# Directions:
Copy the lines from the line with "You are a computer-use agent. This" to the line with "point(14,391)", both included, without changing anything.

Raw records
---

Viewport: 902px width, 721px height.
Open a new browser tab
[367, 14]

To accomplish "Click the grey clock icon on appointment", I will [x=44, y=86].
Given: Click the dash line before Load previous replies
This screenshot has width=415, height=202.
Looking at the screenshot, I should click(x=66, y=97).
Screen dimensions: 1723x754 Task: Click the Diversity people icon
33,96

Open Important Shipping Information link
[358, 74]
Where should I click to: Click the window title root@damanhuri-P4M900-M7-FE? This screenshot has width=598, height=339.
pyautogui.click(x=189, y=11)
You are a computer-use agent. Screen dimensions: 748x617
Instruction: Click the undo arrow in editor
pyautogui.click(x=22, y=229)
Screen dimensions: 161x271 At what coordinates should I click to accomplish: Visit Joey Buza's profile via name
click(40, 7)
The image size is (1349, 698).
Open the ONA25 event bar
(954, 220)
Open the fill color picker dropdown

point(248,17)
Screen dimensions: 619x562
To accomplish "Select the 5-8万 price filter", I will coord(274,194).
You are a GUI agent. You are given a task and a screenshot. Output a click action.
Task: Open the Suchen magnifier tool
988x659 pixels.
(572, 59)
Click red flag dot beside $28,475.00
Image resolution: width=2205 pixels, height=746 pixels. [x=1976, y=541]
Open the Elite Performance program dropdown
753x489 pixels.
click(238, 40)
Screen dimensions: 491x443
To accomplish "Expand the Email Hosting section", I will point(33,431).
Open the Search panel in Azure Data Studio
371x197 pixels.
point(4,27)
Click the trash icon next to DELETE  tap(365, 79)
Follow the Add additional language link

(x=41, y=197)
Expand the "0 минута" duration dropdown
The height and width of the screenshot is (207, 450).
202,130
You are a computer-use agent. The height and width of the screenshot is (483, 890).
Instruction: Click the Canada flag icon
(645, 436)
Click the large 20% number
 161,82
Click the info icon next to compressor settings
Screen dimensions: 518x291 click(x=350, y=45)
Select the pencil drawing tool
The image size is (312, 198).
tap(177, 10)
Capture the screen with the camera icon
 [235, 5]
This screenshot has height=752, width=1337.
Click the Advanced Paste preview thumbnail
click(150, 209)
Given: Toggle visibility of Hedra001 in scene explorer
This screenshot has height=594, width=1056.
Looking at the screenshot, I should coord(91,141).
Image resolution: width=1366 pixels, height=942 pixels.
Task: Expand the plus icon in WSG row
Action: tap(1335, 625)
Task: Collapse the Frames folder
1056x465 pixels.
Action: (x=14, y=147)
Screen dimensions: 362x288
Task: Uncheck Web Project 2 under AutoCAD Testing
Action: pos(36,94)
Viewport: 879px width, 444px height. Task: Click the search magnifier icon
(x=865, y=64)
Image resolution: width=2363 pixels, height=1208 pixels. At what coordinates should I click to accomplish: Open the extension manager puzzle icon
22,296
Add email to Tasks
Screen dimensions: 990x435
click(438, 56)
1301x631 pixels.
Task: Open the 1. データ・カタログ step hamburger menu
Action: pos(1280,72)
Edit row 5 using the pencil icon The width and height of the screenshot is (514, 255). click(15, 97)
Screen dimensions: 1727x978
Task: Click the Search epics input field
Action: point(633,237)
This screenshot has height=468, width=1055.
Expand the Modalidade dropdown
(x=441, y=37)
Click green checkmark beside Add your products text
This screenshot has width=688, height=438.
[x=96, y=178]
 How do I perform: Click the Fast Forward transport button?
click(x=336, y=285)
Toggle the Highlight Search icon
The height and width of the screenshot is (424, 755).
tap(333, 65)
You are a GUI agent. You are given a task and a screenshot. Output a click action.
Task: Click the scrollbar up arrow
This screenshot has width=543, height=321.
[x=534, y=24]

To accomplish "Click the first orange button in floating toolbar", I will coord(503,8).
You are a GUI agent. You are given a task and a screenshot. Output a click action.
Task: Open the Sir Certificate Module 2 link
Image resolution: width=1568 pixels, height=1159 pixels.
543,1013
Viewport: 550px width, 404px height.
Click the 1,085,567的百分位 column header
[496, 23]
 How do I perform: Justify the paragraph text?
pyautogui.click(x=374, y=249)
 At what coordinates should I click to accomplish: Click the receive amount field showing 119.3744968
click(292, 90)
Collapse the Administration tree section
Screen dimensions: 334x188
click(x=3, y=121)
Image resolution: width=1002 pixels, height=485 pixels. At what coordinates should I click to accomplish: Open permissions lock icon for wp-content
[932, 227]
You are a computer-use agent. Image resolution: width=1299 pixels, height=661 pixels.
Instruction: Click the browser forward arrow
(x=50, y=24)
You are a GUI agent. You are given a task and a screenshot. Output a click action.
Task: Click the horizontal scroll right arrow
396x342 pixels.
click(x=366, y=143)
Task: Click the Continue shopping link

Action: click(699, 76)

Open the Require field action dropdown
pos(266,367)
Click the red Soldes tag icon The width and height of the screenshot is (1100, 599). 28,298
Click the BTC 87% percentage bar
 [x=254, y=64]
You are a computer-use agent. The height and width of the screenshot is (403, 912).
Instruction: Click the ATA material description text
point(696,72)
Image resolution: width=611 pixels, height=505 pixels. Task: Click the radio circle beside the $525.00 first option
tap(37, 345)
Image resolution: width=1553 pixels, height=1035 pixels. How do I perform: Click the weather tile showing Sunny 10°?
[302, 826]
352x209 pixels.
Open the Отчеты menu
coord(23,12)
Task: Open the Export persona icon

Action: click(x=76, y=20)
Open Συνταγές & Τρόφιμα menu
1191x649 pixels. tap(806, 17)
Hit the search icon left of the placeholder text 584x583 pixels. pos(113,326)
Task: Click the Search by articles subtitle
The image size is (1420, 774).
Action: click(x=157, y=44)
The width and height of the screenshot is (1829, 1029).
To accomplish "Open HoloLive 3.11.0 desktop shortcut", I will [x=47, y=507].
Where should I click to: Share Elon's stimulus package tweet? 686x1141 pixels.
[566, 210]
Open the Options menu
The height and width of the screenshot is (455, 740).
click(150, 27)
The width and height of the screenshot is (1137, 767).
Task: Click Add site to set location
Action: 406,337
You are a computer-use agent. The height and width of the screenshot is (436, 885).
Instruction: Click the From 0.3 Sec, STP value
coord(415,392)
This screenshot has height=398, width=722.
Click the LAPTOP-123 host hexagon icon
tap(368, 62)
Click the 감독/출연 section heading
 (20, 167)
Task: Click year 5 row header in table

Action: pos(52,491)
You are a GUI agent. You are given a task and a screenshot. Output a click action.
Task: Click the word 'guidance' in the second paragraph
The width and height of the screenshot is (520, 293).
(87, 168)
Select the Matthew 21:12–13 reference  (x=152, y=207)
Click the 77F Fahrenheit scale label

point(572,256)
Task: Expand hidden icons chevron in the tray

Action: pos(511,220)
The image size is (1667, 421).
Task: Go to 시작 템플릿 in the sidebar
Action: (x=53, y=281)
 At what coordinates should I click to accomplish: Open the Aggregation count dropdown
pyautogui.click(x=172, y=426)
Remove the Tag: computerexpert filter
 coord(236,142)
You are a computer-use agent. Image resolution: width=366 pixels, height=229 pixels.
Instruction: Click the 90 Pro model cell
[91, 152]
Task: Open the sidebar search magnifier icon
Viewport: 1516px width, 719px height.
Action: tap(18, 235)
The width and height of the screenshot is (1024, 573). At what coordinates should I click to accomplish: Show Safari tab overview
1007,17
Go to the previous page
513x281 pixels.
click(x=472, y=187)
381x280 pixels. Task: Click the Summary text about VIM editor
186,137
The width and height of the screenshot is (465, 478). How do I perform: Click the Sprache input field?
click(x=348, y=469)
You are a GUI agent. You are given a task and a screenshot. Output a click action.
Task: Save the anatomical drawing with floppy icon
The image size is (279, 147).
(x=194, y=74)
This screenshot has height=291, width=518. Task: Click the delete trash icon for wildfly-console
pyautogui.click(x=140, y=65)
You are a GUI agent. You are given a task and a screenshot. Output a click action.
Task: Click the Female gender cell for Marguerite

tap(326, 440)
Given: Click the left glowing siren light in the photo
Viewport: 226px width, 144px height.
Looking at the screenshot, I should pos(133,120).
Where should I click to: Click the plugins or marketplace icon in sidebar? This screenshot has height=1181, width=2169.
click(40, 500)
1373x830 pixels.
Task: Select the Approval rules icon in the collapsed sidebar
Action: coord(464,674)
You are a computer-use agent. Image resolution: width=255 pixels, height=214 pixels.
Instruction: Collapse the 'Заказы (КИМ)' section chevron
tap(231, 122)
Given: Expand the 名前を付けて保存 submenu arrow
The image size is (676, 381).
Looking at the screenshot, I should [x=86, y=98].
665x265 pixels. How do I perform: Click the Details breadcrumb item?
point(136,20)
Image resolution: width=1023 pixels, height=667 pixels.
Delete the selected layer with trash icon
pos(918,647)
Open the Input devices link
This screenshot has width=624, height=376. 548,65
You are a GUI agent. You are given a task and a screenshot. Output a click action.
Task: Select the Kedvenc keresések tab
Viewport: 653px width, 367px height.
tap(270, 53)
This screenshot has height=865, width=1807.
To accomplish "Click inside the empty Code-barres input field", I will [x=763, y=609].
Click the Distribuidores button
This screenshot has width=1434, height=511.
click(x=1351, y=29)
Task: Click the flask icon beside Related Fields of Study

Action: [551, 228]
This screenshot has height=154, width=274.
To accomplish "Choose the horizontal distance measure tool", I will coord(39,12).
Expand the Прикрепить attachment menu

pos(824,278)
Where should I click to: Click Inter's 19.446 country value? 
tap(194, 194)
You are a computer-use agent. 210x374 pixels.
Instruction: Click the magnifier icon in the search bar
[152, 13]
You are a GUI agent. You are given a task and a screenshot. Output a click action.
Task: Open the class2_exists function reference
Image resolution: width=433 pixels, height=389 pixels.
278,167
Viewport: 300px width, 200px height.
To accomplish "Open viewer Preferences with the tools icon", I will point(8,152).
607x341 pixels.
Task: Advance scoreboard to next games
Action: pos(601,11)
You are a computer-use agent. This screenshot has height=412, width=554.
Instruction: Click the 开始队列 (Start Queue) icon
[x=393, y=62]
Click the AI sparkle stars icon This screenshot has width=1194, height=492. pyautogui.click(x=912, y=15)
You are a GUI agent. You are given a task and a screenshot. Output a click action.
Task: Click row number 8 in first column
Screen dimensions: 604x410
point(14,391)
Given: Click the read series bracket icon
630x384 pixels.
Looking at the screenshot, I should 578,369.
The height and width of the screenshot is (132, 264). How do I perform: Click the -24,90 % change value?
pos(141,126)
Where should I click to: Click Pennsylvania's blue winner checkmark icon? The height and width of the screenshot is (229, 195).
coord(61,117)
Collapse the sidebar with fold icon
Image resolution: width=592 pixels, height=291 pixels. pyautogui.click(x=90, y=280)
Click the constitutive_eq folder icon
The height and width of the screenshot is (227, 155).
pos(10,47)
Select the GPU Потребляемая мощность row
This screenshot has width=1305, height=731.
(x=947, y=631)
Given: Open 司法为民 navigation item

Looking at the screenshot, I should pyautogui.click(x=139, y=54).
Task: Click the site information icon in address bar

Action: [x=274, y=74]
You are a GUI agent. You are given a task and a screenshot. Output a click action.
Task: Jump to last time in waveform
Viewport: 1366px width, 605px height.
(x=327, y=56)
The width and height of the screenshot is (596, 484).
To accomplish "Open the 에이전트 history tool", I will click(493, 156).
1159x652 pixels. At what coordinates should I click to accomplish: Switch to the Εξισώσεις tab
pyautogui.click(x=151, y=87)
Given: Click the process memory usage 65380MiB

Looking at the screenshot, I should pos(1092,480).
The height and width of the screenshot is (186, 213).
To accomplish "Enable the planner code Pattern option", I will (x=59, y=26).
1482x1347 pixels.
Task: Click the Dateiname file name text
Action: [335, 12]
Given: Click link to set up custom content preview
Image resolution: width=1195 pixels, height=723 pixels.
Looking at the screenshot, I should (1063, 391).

---

# Final answer:
You are a computer-use agent. This screenshot has height=412, width=554.
Instruction: Click the 开始队列 (Start Queue) icon
[x=393, y=62]
Click the AI sparkle stars icon This screenshot has width=1194, height=492. pyautogui.click(x=912, y=15)
You are a GUI agent. You are given a task and a screenshot. Output a click action.
Task: Click row number 8 in first column
Screen dimensions: 604x410
point(14,391)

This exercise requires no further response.